The response was luke-warm, they had their team of trusted people and weren't looking for more.
That's when I mentioned that I also was a storyteller. 'Oh, really? We just landed a EU funded project which involves storytelling and we have no experience with it, could you come and meet us?'
When I arrived at the office some days later, I was greeted by the words 'we just received the final green light for the funding 2 min before you arrived, we can read a sign when we see one, you're in! We're meeting the partners in Rome next week, get packing...'
It turned out, the project had precious little to do with storytelling and was instead focused on making video films on Senior Entrepreneurs, so I did that for a while...But now I had a foot in the organisation and proceeded to cut out my own creative work for myself, I organised gigs and tours for 'our' storyteller, it was a very privileged situation.

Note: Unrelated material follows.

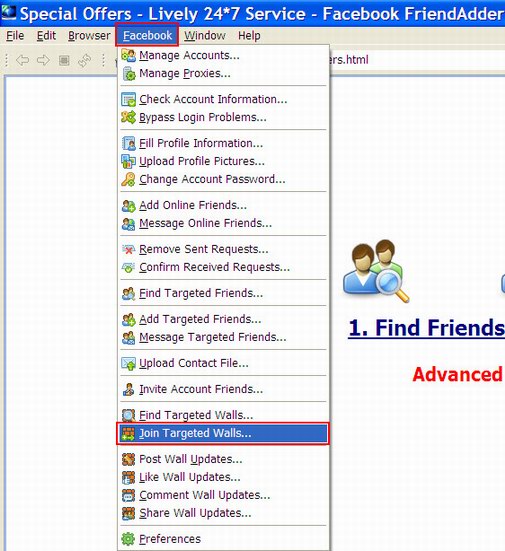The height and width of the screenshot is (551, 505).
Task: Click the Find Targeted Walls magnifier icon
Action: [128, 415]
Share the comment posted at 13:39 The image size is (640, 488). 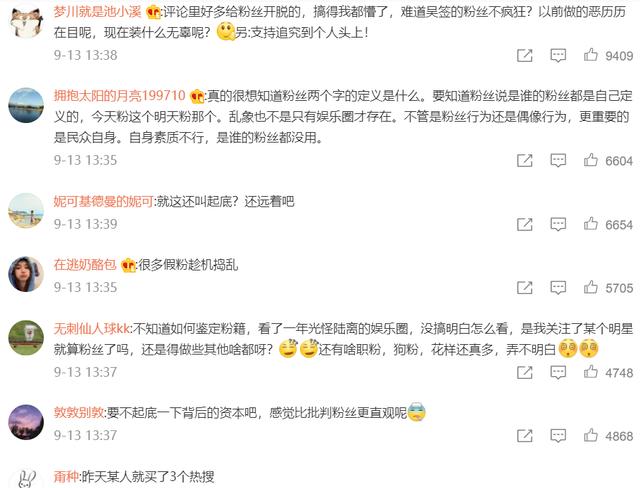[524, 224]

Once, I was sent to Brussels to a conference on the Grundtvig Program (EU Funded projects on Adult Education), with a view to do networking and find potential partners for potential new projects for us to get involved in as an organisation.
Just before leaving, I met a lady who ran the storytelling castle in Belgium and Europe's largest multi-lingual storytelling festival. She was working on a new project and was looking for a partner organisation from the UK...
This is how I ended up in a EU project called "Sheherazade: 1001 stories for Adult Learning" and co-wrote a manual for Language Teachers across Europe, ran a pilot project in Bristol working on Storytelling with a group of Somali and Sudanese Refugees.
So being a 'Storyteller' has acted on numerous occasions like a magic key to fantastic new adventures, my personal Sesame!
Tell us something people may not already know about you...
I take a little daoist book with me everywhere I go. It's 'The Way of Chuang-Tzu' as translated by the great mystic and benedictine monk Thomas Merton. Chuang-Tzu is my personal hero.
The pieces are little stories/poems, I know that I will want to share this material in a storytelling-way one day. The Daoist masters of ancient China are the dudes! For me, they compressed words into the essential expression of the reality of existence, the way things are. Nothing to be added.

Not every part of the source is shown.